Michael Lindsay

Personal information
- Nationality: British (Scottish)
- Born: 2 November 1938 Glasgow, Scotland
- Died: 11 December 2019 (aged 81)
- Height: 189 cm (6 ft 2 in)
- Weight: 113 kg (249 lb)

Sport
- Sport: athletics
- Events: Discus, Shot put
- Club: Queen's Park Harriers

Medal record
Representing Scotland
Commonwealth Games
| Silver medal – second place | 1962 Perth | Discus |
| Silver medal – second place | 1962 Perth | Shot put |
Representing Great Britain
Summer Universiade
| Silver medal – second place | 1963 Porto Alegre | Discus |
| Silver medal – second place | 1963 Porto Alegre | Shot put |

= Mike Lindsay =

British athlete (1938–2019)

Michael Robert Lindsay (2 November 1938 – 11 December 2019) was a British track and field athlete who competed in the discus throw and shot put disciplines. He represented Great Britain at the 1960 Summer Olympics and in the 1964 Summer Olympics.

== Biography ==
Lindsay attended St Marylebone Grammar School. He competed for the Oklahoma Sooners track and field team in the NCAA.

Lindsay became the British discus throw champion after winning the British AAA Championships title at the 1957 AAA Championships and the following year represented Scotland at the 1958 British Empire and Commonwealth Games in Cardiff.

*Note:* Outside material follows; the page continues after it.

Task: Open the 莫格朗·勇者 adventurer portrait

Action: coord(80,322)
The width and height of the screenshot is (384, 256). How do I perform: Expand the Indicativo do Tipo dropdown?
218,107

Lindsay regained the AAA discus title in 1959 and retained it in 1960 and shortly afterwards at the 1960 Olympic Games in Rome, he represented Great Britain in both the shot put and discus throw events.

Lindsay remained one of Britain's leading throwers, not only in the shot put but also in the discus and became the British shot put champion after winning the British AAA title at the 1963 AAA Championships. He placed in the top three in the shot put six times at the AAAs in the 1960s.

Lindsay continued to compete internationally for Scotland at the British Empire and Commonwealth Games and made two more appearances in 1962 and 1970. His best performance was a silver medal double at the 1962 British Empire and Commonwealth Games.

He was also a double throws runner-up for Great Britain at the 1963 Summer Universiade, the year before he went to his second Olympic Games in Tokyo, representing Great Britain in the shot put.